A 77-year-old man being treated for Alzheimer-type dementia and an old cerebral infarction was admitted to our hospital due to disturbance of consciousness. The patient's Mini-mental State Examination and Hasegawa Dementia Scale scores were 23 and 17 points, respectively. His blood glucose level was low (18 mg/dl), with a relatively high insulin level (15.2 μU/ml). Computed tomography and an 18-hour fasting test showed no signs of insulinoma. Since his wife had been taking medications for dementia and diabetes, including Glimepiride, we considered the possibility that he may have taken glimepiride by mistake. Five months later, he was admitted again due to severe hypoglycemia with a relatively high insulin level (23.4 μU/ml). More than 660 g of glucose and 100 mg of hydrocortisone were administered, and the hypoglycemia resolved approximately 24 hours after admission. Again, there were no signs of insulinoma.
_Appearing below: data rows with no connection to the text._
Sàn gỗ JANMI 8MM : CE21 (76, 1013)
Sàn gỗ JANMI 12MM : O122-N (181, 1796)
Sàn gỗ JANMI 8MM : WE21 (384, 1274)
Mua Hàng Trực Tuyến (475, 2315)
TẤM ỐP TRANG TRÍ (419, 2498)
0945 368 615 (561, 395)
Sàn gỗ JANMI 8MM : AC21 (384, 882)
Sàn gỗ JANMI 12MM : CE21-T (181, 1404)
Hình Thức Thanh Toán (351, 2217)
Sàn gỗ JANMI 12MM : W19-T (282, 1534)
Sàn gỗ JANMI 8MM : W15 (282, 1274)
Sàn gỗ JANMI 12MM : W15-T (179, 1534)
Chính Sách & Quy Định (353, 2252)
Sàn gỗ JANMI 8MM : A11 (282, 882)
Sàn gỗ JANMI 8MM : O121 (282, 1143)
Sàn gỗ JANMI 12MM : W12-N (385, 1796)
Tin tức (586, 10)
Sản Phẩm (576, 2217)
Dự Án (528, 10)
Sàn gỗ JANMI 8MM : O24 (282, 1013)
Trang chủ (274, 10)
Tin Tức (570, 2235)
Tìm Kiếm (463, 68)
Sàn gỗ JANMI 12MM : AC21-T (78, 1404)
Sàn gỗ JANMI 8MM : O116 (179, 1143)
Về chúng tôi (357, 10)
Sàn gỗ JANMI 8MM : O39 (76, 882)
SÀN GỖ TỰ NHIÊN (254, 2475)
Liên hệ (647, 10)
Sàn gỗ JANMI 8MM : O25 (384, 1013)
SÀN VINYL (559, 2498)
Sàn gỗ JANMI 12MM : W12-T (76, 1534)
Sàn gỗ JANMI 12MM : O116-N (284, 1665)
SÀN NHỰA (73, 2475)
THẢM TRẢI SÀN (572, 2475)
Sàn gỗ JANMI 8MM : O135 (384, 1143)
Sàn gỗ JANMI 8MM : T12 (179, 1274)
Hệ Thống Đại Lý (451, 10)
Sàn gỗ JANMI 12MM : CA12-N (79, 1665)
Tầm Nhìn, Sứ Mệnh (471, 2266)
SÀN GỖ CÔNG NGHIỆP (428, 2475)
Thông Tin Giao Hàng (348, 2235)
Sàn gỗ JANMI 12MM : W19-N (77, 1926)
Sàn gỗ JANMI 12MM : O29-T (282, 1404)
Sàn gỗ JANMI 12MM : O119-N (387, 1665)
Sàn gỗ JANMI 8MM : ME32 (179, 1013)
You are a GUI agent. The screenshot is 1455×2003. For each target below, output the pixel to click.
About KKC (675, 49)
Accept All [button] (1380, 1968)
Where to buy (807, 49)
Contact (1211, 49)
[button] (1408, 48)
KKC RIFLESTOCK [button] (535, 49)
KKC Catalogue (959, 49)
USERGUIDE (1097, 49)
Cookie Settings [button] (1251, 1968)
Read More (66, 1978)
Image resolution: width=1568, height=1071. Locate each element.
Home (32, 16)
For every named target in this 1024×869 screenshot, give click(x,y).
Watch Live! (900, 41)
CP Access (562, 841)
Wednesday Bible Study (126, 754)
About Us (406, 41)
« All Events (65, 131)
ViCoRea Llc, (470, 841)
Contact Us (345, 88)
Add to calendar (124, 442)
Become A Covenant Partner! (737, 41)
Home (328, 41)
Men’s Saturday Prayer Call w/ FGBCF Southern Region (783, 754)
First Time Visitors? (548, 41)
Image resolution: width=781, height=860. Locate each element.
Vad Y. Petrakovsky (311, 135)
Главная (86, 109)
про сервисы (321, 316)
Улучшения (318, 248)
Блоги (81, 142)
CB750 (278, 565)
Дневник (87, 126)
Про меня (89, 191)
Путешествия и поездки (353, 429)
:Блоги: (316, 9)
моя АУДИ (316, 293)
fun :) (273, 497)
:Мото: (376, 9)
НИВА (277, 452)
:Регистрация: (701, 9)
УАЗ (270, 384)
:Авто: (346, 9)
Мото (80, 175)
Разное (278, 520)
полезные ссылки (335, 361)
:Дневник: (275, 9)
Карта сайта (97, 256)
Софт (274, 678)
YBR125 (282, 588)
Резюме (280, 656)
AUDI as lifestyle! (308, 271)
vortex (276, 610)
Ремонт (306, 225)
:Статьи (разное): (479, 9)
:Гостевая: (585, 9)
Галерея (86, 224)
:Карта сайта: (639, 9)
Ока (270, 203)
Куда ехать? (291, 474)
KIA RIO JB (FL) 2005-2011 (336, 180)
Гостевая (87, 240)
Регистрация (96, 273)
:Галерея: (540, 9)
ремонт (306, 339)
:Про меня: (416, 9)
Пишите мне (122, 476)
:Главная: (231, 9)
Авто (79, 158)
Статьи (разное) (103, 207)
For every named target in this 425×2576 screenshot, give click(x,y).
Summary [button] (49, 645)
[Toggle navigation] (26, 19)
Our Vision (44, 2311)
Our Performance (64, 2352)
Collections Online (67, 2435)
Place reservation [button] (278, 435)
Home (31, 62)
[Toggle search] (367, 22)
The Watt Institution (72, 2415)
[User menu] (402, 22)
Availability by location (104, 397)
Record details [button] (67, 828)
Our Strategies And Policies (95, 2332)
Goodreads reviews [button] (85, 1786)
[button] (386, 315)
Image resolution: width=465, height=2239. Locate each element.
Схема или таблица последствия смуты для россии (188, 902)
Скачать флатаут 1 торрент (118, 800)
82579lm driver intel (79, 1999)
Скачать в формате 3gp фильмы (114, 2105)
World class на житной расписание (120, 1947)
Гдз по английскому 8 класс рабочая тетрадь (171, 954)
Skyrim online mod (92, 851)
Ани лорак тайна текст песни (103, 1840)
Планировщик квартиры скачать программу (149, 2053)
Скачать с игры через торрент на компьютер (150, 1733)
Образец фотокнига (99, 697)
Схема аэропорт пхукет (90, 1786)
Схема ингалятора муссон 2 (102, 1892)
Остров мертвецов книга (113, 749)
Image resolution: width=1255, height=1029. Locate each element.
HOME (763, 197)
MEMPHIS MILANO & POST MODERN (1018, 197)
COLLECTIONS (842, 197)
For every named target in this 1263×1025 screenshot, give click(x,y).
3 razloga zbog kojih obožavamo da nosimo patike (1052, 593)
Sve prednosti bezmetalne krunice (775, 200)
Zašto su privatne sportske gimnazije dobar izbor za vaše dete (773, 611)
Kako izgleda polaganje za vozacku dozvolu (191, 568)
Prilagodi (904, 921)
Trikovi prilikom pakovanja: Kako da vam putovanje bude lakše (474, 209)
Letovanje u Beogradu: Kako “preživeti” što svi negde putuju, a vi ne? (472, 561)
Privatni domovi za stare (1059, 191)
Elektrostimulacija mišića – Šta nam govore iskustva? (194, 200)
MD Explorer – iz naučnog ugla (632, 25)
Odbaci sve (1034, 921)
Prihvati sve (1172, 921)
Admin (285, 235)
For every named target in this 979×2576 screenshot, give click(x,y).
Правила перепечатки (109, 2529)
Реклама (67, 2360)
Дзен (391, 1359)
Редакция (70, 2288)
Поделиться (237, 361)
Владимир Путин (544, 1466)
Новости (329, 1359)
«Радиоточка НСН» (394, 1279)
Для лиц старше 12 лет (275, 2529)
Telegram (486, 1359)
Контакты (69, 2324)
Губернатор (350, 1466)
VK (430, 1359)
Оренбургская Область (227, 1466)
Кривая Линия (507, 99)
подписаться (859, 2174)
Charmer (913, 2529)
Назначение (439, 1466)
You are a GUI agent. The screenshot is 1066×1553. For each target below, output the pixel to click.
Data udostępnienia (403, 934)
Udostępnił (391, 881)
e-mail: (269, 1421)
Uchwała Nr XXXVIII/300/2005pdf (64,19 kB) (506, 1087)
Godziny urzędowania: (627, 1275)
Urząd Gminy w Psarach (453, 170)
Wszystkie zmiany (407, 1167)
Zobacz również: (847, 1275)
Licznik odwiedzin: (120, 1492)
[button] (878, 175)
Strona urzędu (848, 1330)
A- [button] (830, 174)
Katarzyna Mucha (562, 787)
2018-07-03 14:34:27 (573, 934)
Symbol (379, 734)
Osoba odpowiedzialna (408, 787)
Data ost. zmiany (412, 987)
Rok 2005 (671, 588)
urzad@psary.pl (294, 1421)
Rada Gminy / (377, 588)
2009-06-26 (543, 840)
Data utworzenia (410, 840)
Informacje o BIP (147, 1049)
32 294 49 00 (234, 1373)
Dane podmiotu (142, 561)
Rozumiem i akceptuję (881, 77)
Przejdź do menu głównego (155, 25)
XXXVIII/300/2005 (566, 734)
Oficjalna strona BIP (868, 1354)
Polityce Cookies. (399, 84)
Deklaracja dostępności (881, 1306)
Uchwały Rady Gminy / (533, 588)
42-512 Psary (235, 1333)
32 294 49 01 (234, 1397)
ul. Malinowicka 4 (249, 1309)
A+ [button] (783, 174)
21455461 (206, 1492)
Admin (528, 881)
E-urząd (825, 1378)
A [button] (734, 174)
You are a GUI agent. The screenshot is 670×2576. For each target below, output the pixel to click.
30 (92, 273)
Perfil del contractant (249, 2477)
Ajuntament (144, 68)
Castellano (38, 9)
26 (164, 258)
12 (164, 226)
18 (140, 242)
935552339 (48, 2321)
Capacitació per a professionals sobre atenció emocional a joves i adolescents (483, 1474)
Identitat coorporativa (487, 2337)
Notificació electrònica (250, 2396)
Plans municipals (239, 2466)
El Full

We asked Sanofi-Aventis to measure the level of glimepiride in a blood sample obtained six hours after admission. Glimepiride was detected at a concentration of 24.48 ng/ml, which roughly corresponded to the accidental ingestion of 6 mg of the drug. We were later informed by the patient's home doctor that he had visited the emergency department of another prefecture hospital with the same symptoms. Thereafter, the couple received counseling by their home doctor, and the hypoglycemia has not recurred since. Given the increase in the number of elderly households, an increase in the number of episodes of accidental ingestion of medicine is expected. Clinicians should be aware of the potential for accidental exposure to drugs prescribed to other family members especially, in elderly patients.